Basking in the Warmth of the Full Moon
The full moon may give northerners more benefits than just a savings on headlamp batteries.
In a study recently published in Geophysical Research Letters, three Arizona State University scientists claim the earth's poles are warmer during the full moon. Polar regions are .55 degrees Celsius warmer during full moon when compared to the temperature during new moon, the scientists found.
Less than a degree Celsius of warmth isn't enough to make you strip off your parka, but the researchers found it intriguing that the warmth was felt at the earth's poles while tropical temperatures showed no relationship with the full moon.
We see a full moon once every 29 days, 12 hours and 44 minutes, when the moon orbits the earth to a position where we see the moon's sunlit side. The full moon rises in the east as the sun sets to the west, traveling all night across the sky until the sun rises the next day.
The new moon rises and sets with the sun, which blinds us to the new moon's presence. The moon waxes (appears to grow larger) following the new moon, rising about 50 minutes later each day. By the first quarter of the 29-day lunar cycle, this lag in rising makes the moon appear directly overhead when the sun is setting. At first quarter we see the moon half illuminated, with a straight-line boundary between dark and light.
From the half moon of first quarter, the moon continues waxing into a pregnant, gibbous moon (from the Latin word for "bulging"), as it nears the midpoint of the lunar cycle, full moon.
Arizona State University graduate student John Shaffer analyzed 17 years of satellite temperature data to calculate the apparent pole-warming ability of the full moon. Satellites are able to measure the motion of oxygen molecules from the ground surface to about four miles up, and then translate that motion into a temperature reading, Shaffer said.
How could the moon excite the poles' air molecules?
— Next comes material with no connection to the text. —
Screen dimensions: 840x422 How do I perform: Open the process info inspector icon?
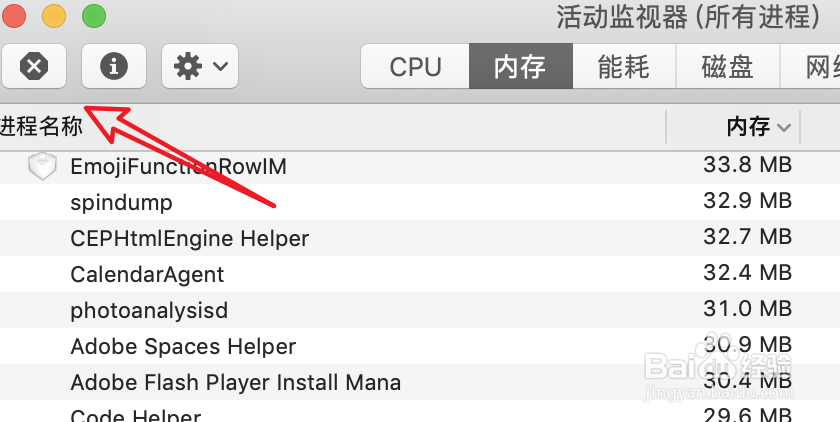tap(113, 66)
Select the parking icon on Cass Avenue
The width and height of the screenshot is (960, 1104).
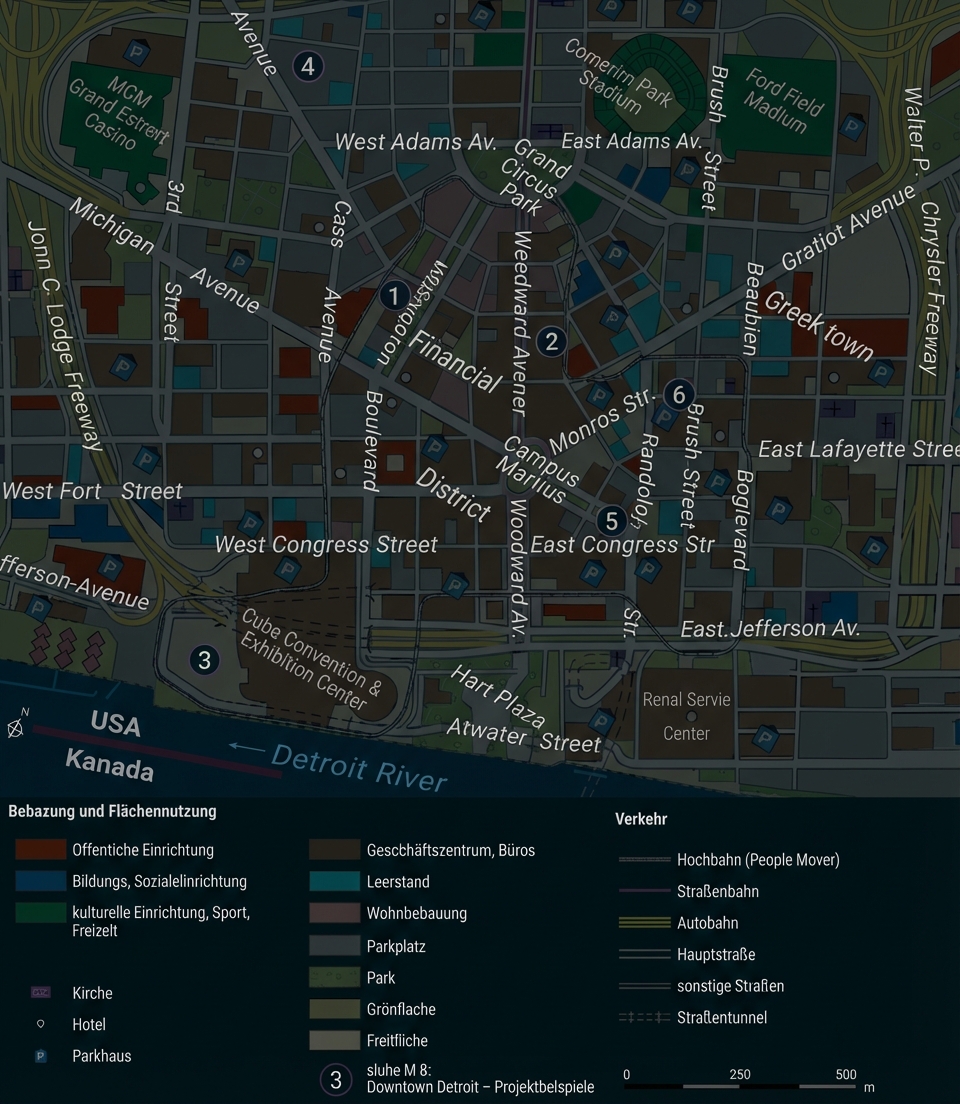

At the closest point in its egg-shaped orbit around the earth, the moon is 221,463 miles away. Even though its sunlit surface is hotter than boiling water, that's a long way for heat to travel. It's too far for us to feel the warmth of moon rocks, Shaffer said.
"The actual radiation from the moon is not significant enough to effect temperatures (on Earth)," Shaffer said. The moon also isn't a very good mirror. The moon's surface absorbs most of the sun's energy that hits it, reflecting only about six percent of the sun's radiation, Shaffer said.
Sue Ann Bowling, an assistant professor of geophysics at the Geophysical Institute, pulled out her calculator and figured that the warmth of the full moon is comparable to that of the sun when the sun is just barely above the horizon. As Alaskans know, a low sun doesn't warm us enough to even tingle our noses.
The moon may affect Earth's temperature in other ways than radiating heat or reflecting sunlight, Shaffer said. Other researchers have speculated that just as the moon's gravity causes the tides by pulling the oceans upward, the moon may push and pull on the atmosphere, the 30-mile shell of gases that surrounds Earth. An atmosphere manipulated like Silly Putty could change the global position of the jet streams and other weather phenomena, Shaffer said. The moon could effectively push storm systems to other areas of the globe.
As Shaffer pointed out, his study is no reason to leave your mittens home when the moon is full. But the moon might need to be included when scientists look at what affects the earth's weather.